As Hadrian describes the factory technician role in its job postings, “The ideal candidate will be someone who is passionate about aerospace or defense manufacturing with a curiosity for how things are made. In this role you receive thorough on the job training for various stations throughout the factory therefore willingness to learn and follow training procedure is more important than industry experience.”

In 2025, Hadrian hired 45 technicians from 893 applicants. New employees find the company through traditional job postings as well as its strong presence at local community colleges and high schools. In Los Angeles, the location of its first factory, Hadrian’s most successful partnerships have been with high schools, but building those relationships has required a major investment in showing seriousness and establishing credibility with school leaders, who are rightly protective of their students. Hadrian offers students paid summer internships.

As of today, all factory technician positions start between $18 and $20 per hour plus comprehensive benefits, regardless of prior experience.

How Hadrian Trains

Hadrian regards its Workforce Development Program (WDP) as a core investment and a competitive advantage. The program’s backbone is its full-time staff of 11, of which half have teaching backgrounds and half come from other sectors where training and development are a primary focus—the military, in many cases, and also fast food, an industry known for instilling an emphasis on consistency and quality in large numbers of entry-level workers. Mike Stopper, who leads training at Hadrian’s Los Angeles factory, joined the company after serving as a marksmanship instructor in the U.S. Marine Corps. “I loved working with new recruits in boot camp, and I was looking for that same kind of role post-military,” he says. “My specialty was teaching, not manufacturing.”

New technician hires initially report to a member of the workforce development team, all of whom are present on the shop floor and work alongside the production supervisors. As Hadrian scales rapidly, the volume of new hires–each requiring cultural adjustment to a manufacturing environment–places significant demand on operational leaders already balancing intense technical workloads and troubleshooting. Technicians and engineers are highly skilled in manufacturing, but not necessarily in coaching or in dealing with the kinds of personal issues that often prevent new hires from succeeding. “Workforce development acts as a true partner to both people ops and operational leadership,” explains Armand Latreille, a senior director with Hadrian. “We’ve hired them for their emotional intelligence and their backgrounds in education and that pedagogical experience lets them apply real structure to the onboarding process and tackle cultural challenges head-on, like helping someone understand why showing up on time matters.”

For Hadrian, the “skills gap” that it encounters with new employees is not the ability to program machines—that can be taught—but a more fundamentally flawed understanding of the workplace itself, which is often intensified by social media. “The skills gap comes down to seeing the workplace as a learning environment,” says Latreille. “You have to be willing to engage with the society that your workers live in, and build trust.” Stopper agrees. “I care more about your soft skills post-training than your ability to work some machine,” he says. “That takes care of itself. I know we can teach you to be an effective operator.”

--- --- ---

#### Jobs:
1. Write out the text on Hadrian's factory technicians from "In 2025, Hadrian" up to and including "paid summer internships.".
2. According to the text on Hadrian's factory technicians, why does Hadrian value willingness to learn and follow training procedure over industry experience? Answer in one to three sentences.
3. Write what comes next in the text on Hadrian's factory technicians, continuing after its final sentence.

#### Data items:

--- --- ---

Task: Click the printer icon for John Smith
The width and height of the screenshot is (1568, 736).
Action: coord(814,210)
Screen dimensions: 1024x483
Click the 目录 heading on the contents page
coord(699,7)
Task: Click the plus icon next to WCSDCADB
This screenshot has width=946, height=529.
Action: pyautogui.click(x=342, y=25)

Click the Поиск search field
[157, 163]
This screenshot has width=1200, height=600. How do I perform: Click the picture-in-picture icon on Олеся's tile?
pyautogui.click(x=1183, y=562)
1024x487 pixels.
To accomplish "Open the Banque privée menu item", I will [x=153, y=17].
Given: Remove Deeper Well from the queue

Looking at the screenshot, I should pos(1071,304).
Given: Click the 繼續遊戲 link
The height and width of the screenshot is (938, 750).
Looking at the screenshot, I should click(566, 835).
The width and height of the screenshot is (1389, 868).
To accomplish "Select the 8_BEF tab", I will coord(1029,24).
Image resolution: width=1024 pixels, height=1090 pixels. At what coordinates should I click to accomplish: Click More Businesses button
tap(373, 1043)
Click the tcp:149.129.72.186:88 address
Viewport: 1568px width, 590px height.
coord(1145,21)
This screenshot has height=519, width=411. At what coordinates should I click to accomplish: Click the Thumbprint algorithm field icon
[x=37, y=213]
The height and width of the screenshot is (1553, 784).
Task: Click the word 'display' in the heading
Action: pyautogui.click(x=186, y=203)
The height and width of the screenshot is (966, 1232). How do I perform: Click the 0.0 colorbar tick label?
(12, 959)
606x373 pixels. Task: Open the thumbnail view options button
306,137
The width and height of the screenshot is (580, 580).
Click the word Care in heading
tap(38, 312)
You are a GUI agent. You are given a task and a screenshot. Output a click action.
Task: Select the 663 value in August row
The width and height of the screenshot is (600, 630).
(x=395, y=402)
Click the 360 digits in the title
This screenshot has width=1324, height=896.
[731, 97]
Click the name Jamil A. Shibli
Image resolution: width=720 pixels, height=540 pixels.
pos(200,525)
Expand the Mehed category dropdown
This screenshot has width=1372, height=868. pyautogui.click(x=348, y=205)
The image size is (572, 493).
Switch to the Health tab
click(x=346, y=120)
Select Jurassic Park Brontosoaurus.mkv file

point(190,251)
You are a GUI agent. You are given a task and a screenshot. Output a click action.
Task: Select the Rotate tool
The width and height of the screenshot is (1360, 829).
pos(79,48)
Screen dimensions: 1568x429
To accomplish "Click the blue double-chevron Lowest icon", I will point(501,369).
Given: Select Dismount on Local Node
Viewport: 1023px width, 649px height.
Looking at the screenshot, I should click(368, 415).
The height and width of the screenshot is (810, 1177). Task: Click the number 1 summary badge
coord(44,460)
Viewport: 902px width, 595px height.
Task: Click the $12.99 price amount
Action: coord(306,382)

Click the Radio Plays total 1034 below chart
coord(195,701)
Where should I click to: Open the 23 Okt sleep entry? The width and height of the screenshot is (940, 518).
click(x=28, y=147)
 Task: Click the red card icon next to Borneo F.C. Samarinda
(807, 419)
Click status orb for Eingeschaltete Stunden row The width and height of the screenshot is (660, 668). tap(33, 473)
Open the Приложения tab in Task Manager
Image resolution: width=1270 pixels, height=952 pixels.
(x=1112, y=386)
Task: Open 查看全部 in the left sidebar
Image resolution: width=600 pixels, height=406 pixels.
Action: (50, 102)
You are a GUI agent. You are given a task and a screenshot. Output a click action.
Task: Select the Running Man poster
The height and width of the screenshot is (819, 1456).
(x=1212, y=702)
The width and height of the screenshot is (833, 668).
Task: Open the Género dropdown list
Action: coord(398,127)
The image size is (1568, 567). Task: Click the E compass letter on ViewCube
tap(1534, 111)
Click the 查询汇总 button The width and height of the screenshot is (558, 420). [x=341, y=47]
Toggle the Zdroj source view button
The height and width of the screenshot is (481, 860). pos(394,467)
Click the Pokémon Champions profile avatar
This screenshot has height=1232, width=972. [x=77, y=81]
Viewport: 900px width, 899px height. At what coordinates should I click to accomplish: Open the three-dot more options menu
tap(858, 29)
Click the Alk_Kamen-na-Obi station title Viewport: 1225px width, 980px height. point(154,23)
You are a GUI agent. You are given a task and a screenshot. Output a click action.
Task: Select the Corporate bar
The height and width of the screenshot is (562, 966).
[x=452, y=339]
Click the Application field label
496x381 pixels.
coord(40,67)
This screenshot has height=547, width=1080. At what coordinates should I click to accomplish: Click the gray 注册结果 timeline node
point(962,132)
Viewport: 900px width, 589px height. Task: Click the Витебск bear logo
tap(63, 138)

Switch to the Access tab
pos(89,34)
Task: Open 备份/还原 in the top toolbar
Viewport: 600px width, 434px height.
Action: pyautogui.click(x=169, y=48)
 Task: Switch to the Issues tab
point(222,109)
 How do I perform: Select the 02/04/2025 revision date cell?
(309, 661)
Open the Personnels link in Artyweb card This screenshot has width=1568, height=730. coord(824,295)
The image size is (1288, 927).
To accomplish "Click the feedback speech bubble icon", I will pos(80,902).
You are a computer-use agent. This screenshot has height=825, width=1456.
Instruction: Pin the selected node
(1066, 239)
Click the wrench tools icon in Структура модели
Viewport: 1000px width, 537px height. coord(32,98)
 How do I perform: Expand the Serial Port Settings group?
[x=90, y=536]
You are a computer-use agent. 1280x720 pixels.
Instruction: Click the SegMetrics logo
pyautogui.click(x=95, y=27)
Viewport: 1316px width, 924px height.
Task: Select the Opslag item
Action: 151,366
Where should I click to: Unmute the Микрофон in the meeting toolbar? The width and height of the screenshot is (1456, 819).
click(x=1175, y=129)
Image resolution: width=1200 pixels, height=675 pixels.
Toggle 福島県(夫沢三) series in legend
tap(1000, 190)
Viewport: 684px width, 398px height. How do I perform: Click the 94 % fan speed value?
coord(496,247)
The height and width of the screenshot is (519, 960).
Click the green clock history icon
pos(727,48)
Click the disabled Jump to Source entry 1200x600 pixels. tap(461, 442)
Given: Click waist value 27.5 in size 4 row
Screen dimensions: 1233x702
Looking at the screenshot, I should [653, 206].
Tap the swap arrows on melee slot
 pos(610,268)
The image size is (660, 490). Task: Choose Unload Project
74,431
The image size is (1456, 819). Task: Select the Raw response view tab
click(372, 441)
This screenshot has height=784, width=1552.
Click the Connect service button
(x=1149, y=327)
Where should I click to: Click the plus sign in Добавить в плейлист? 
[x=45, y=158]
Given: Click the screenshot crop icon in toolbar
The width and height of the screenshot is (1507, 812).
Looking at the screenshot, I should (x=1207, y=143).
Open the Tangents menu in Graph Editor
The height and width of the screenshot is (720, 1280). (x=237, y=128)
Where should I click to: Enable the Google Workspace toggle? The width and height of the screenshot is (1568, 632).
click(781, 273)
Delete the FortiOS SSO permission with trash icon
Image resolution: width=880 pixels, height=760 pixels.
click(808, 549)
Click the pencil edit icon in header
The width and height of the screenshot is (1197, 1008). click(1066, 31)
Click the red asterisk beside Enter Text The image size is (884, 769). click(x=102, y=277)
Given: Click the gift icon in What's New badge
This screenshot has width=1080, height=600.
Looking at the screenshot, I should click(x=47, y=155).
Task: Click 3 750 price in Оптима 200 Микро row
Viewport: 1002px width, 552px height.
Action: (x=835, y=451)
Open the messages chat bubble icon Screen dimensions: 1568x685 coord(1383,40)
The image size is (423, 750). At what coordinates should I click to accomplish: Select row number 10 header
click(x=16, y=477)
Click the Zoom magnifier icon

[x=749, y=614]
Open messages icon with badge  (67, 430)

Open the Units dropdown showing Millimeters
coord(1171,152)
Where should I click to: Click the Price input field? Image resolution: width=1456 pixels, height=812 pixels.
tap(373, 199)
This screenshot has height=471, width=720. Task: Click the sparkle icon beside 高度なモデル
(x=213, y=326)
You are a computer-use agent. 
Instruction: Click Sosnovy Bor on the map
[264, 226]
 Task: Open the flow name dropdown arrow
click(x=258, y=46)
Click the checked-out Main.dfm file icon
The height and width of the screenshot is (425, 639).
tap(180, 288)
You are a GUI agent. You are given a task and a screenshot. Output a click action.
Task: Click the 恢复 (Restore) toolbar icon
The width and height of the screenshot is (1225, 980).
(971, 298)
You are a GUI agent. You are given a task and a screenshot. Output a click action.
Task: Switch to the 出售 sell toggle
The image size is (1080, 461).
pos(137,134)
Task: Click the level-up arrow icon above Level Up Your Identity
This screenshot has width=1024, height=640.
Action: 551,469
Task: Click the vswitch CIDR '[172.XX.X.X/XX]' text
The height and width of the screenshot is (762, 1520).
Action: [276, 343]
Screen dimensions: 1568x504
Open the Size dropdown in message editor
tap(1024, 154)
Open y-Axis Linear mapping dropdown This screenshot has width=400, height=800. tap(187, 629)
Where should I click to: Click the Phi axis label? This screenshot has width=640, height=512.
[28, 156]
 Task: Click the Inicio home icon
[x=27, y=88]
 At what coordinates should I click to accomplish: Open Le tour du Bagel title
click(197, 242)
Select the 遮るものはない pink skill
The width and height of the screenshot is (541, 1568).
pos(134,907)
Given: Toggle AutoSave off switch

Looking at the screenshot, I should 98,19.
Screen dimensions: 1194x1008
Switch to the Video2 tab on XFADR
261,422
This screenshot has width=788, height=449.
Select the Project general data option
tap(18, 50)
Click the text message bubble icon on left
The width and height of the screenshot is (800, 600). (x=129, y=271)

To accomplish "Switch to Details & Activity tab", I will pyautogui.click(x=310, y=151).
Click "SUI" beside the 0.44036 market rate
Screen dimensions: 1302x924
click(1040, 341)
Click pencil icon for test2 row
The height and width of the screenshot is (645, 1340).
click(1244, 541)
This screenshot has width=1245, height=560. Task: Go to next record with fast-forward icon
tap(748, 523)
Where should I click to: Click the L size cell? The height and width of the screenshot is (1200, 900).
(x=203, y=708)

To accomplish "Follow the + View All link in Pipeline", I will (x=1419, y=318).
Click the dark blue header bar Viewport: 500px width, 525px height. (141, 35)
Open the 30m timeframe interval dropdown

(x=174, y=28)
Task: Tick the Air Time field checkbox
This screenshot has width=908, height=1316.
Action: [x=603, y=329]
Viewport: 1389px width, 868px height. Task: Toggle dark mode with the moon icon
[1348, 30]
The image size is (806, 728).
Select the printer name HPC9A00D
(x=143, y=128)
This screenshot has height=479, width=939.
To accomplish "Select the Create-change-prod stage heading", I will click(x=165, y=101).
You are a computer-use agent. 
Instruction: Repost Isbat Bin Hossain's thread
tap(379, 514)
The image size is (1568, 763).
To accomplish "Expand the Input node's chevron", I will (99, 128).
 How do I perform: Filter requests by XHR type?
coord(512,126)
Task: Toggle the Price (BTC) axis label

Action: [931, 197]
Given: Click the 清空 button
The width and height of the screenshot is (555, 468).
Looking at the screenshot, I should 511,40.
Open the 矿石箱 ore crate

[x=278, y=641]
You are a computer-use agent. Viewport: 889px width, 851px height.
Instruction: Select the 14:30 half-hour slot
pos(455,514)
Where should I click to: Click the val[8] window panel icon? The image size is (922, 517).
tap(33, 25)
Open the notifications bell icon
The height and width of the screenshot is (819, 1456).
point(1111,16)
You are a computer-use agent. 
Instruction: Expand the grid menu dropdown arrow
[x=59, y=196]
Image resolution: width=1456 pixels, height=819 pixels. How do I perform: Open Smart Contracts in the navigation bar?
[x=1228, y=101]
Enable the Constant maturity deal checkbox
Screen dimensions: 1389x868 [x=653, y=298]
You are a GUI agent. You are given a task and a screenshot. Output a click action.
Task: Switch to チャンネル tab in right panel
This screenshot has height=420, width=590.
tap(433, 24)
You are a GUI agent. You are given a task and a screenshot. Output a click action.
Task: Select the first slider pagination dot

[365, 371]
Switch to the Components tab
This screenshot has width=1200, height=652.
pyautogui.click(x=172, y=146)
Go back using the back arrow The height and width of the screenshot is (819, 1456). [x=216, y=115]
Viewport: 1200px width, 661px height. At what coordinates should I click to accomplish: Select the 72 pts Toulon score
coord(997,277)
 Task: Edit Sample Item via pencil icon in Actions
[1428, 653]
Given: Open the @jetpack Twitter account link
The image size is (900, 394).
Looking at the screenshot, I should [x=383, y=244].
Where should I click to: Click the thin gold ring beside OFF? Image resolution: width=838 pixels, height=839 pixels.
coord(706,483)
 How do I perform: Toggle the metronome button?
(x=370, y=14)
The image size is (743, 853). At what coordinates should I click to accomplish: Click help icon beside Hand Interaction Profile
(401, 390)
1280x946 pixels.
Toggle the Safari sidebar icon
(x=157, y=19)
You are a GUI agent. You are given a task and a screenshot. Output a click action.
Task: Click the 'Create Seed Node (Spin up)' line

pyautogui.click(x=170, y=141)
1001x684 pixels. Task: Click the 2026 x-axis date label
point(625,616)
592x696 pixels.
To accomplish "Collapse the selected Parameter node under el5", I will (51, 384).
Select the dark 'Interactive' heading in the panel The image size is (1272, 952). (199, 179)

--- --- ---

#### Responses in order:
1.
In 2025, Hadrian hired 45 technicians from 893 applicants. New employees find the company through traditional job postings as well as its strong presence at local community colleges and high schools. In Los Angeles, the location of its first factory, Hadrian’s most successful partnerships have been with high schools, but building those relationships has required a major investment in showing seriousness and establishing credibility with school leaders, who are rightly protective of their students. Hadrian offers students paid summer internships.

2. Hadrian gives factory technicians thorough on-the-job training for various stations throughout the factory. Therefore, willingness to learn and follow training procedure matters more than prior industry experience.

3.
Technicians spend their first 30 days in on-the-job learning, rotating through major stations of the factory and attending mandatory classroom sessions that cover skills like reading blueprints and measuring. Frequent rotation helps to set the expectation that all workers will be pushed hard and out of their comfort zone, ensuring that all come to see the workplace as a place for continual collaboration and growth. The team leverages a formal process to help identify potential top performers, but they are not the program’s primary concern, notes Latreille. “They’ll figure it out. What I care about is the middle 60%; that’s where investing resources makes the difference between success and failure.” After the initial instruction period of 30 days, the typical technician moves into a role reporting directly to a production supervisor. 

Hadrian recently opened its second factory, a 290,000-square-foot facility in Mesa, Arizona that will employ 350 full-time workers once fully operational. It is currently hiring between 10 and 20 new technicians each month and expects to double the size of the WDP team this year. Brian Rocco, a technician hired in December, describes the dramatic difference between his prior experience in the construction industry and the environment at Hadrian. “I’m always looking for opportunities to advance and they’ve opened so many doors,” he says. “I’ve always considered situations like this an investment on both sides. It gets me fired up every day.” 

Key Lessons

  • Innovative manufacturers treat workforce development as a competitive advantage and invest in training processes in the same way as cutting-edge production processes.
  • Recruiting begins with high-quality engagement in the public education system and creation of challenging environments for upper-secondary and community-college students; workforce development boards can be most helpful in facilitating direct engagement between employers and schools.
  • An effective training and development program puts experienced teachers and trainers in charge of hiring and then supervising new hires.
  • Public incentives should always be tied to job quality, not just number of jobs, and implementation by participating employers of comprehensive talent plans.